Data records
------------------------------
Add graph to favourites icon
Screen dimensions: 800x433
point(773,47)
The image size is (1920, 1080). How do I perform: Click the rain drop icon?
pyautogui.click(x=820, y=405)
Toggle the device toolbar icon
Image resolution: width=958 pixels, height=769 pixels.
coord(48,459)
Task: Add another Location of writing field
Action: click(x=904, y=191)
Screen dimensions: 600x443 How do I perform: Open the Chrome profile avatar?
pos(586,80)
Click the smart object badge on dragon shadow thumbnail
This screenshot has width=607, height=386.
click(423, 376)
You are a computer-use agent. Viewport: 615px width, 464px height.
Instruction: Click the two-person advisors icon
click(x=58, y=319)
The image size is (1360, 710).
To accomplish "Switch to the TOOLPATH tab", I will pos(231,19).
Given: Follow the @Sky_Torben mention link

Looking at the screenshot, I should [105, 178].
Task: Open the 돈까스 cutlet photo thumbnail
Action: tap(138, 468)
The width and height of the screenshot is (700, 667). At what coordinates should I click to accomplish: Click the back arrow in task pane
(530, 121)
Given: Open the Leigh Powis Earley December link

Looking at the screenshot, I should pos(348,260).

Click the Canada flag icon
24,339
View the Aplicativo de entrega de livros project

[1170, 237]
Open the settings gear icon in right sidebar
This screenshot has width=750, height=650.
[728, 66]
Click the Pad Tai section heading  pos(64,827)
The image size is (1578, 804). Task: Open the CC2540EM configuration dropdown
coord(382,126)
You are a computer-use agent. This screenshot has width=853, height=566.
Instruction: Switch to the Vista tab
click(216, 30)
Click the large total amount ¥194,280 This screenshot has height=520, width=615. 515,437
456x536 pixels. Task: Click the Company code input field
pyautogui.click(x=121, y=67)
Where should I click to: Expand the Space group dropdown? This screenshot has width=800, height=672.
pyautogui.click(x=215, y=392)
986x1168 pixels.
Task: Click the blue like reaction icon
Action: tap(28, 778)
------------------------------
Activity – If a line in the data holds the string "agent", copy that line.

Result for this exercise –
You are a computer-use agent. Viewport: 615px width, 464px height.
You are a computer-use agent. This screenshot has width=853, height=566.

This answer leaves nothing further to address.